Ayrıca Osmanlı esnafının ticari ve sosyal hayatı hakkında bilgi sahibi olmak amacıyla, Fransa hükümeti tarafından 1869 yılında Teophile Deyrolle adında bir araştırmacıyı Anadolu’nun şark illerinde inceleme yapmak üzere görevlendirilir. Trabzon’a gelen araştırmacı esnaflar ile müşteriler arasındaki çok ilginç bulduğu olayları ve hadiseleri Fransa’da yayınlanan bir dergide yazarak yayınlanmıştır. Fransız araştırmacı, Trabzon’da gördüğü Türk esnafı ile diğer milletlerden olan Ermeni, Rum ve İran esnafını karşılaştırırken dergide şunları yazmıştır:
Araştırmacının müşahedesine Türk esnaf dükkanında ciddi ve sessiz bir şekilde sigarasını içerek müşterisini beklediği. Müşteri dükkandan almak istediği malı eline alarak evirip çevirdikten sonra esnafa alacağı şeyin fiyatını sorar. Dükkancının malın bedeli hakkında ağzından bir rakam çıkar. Bundan sonra artık pazarlık etmek faydasız olduğunu yazmıştır. Diğer milletlerden olan Rum ile Ermeni esnafların ise müşterilere davranışları tamamen bir başka olduğu. Yani müşteri dükkanın önünden geçerken seslenir, hatta elbisesinden tutup çekerek dükkana sokmak ister. Müşteriyi çok yoğun bir şekilde laf sağanağına tutarak o kişiye en yumuşak ifadeler kullanarak hitap ederler. Konuşurken laf arasında müşteriye “Kardeşim, Ruhum dostum” diye hitapta bulunurlar daha sonra malın bedeli olarak iki kat değerini söylerler. Bu ilde İranlı esnaflar hakkında ise, onlardan bazı esnafların Osmanlı esnafındaki güzel meziyetleri ile diğer millerde bulunan esnaf ahlakını yani hilekarlıklarını birleştirmiş olduğunu dergide yazmıştır.

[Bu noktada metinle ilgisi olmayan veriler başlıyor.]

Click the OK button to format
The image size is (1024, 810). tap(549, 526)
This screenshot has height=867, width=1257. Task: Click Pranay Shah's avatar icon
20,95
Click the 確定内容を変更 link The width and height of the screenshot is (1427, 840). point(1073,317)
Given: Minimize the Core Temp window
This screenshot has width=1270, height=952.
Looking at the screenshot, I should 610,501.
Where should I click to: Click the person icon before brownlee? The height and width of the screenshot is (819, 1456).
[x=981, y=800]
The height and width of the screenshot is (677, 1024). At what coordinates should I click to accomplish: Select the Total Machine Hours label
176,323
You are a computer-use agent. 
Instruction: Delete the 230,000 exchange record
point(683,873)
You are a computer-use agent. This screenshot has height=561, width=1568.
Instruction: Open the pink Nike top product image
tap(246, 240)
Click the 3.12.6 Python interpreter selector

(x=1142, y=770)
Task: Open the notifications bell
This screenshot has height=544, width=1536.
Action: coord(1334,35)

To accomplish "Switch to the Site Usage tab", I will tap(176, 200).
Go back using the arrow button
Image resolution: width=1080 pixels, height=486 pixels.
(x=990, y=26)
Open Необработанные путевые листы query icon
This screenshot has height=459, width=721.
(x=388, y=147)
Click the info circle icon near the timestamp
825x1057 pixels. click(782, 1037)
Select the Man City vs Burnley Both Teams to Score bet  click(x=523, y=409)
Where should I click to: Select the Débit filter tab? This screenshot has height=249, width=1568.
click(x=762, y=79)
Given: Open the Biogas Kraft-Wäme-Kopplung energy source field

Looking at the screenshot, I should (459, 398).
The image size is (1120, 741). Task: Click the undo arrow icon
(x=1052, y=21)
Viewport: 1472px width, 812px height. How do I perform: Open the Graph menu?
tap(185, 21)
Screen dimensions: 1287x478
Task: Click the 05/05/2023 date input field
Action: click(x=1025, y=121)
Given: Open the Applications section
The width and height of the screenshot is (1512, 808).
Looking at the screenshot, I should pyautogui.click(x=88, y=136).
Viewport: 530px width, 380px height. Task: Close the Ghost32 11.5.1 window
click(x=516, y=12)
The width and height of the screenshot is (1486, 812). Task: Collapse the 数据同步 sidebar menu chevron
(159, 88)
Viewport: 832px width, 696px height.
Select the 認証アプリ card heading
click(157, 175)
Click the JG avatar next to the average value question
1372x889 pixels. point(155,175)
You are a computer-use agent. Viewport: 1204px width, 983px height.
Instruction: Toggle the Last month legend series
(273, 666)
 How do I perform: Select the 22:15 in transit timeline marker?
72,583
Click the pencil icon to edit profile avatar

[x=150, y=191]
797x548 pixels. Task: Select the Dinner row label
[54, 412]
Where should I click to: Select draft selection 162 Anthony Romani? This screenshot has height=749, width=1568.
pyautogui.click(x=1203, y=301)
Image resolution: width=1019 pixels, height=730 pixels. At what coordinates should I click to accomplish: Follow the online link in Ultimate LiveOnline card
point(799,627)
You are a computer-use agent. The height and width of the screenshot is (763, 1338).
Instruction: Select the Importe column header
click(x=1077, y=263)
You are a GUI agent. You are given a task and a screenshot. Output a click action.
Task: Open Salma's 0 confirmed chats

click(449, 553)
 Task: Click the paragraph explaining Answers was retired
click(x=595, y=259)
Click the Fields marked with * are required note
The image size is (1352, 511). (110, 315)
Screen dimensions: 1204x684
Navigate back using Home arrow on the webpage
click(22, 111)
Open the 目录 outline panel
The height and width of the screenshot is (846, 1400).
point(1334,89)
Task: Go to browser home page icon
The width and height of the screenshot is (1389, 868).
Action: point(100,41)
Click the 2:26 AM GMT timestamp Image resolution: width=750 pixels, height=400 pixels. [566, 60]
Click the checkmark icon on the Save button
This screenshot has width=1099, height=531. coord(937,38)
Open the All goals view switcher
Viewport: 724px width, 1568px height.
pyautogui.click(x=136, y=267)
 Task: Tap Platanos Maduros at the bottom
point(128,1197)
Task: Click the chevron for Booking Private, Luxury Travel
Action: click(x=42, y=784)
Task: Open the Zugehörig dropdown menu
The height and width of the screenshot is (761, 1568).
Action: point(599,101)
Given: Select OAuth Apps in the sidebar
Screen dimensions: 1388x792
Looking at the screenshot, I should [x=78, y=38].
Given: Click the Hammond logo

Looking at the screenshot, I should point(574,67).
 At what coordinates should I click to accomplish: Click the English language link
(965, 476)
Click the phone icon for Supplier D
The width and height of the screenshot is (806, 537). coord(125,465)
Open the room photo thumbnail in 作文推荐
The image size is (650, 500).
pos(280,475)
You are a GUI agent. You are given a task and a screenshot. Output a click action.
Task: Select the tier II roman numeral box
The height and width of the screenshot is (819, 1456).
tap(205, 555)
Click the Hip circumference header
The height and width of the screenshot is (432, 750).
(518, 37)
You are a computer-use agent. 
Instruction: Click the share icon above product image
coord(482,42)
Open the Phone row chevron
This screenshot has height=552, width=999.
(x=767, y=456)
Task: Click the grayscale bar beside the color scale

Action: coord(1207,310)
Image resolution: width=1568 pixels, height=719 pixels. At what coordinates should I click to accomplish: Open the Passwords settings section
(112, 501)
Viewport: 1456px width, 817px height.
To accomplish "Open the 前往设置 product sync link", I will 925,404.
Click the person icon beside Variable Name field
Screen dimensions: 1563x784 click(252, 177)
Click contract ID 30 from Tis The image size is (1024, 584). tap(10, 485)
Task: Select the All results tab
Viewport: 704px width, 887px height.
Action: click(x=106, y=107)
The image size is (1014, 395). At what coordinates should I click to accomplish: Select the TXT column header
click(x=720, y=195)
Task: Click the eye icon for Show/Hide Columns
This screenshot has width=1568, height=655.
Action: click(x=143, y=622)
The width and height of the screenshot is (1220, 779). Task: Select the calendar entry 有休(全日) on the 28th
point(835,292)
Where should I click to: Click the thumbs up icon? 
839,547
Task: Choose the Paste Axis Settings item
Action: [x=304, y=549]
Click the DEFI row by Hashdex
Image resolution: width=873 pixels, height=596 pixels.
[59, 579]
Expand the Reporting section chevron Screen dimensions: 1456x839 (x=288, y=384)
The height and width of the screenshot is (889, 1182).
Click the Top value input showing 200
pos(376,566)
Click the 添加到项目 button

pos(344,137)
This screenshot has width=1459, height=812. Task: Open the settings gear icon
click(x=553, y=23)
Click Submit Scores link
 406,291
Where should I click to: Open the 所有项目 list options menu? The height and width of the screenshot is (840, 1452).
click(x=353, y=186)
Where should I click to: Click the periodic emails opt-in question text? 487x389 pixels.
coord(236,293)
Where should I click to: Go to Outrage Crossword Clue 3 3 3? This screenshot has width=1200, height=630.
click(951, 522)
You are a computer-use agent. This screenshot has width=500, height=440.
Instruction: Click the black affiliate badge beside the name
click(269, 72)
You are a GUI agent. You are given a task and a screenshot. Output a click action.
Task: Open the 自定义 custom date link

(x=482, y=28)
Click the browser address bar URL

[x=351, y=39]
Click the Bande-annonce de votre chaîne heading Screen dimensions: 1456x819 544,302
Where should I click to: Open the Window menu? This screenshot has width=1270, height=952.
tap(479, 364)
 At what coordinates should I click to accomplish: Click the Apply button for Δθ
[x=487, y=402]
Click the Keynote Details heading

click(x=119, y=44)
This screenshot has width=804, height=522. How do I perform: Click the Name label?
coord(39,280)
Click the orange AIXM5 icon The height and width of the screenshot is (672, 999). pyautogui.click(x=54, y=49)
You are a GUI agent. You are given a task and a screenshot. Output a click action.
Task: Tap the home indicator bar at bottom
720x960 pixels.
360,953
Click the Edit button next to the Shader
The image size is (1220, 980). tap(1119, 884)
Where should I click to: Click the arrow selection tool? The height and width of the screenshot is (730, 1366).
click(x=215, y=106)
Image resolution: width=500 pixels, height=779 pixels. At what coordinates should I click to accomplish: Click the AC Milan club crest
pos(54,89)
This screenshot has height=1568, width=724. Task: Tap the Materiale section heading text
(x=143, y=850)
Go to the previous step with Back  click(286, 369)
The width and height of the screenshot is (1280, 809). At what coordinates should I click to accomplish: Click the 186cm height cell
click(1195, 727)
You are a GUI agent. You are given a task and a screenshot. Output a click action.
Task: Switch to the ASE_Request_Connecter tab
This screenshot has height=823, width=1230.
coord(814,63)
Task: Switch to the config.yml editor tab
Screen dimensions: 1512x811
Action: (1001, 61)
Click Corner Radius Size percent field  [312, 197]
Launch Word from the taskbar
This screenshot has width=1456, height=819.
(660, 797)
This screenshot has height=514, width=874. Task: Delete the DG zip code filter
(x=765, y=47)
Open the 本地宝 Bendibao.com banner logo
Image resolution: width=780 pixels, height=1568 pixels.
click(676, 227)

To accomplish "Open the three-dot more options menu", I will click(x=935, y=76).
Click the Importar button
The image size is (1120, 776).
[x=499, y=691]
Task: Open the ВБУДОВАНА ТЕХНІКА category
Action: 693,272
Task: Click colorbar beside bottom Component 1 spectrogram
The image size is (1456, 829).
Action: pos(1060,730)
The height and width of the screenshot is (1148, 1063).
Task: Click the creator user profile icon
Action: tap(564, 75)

Avrupa o dönemde Osmanlı esnafının ticari ilişkilerinin ne kadar mükemmel olduğunu hayretle anlatmışlardır.
Tarihte bazı hadiselerle de desteklenen esnafın şöyle bir özelliği de bulunmaktadır. Esnaf dükkanını açtıktan ve ilk siftahını yaptıktan sonra gelen müşteriyi, eğer aynı mal komşusunda varsa onun siftah etmediğini düşünerek müşteriyi oraya yönlendirir. İşte Osmanlı esnafı böyle bir ahlaka sahip idi.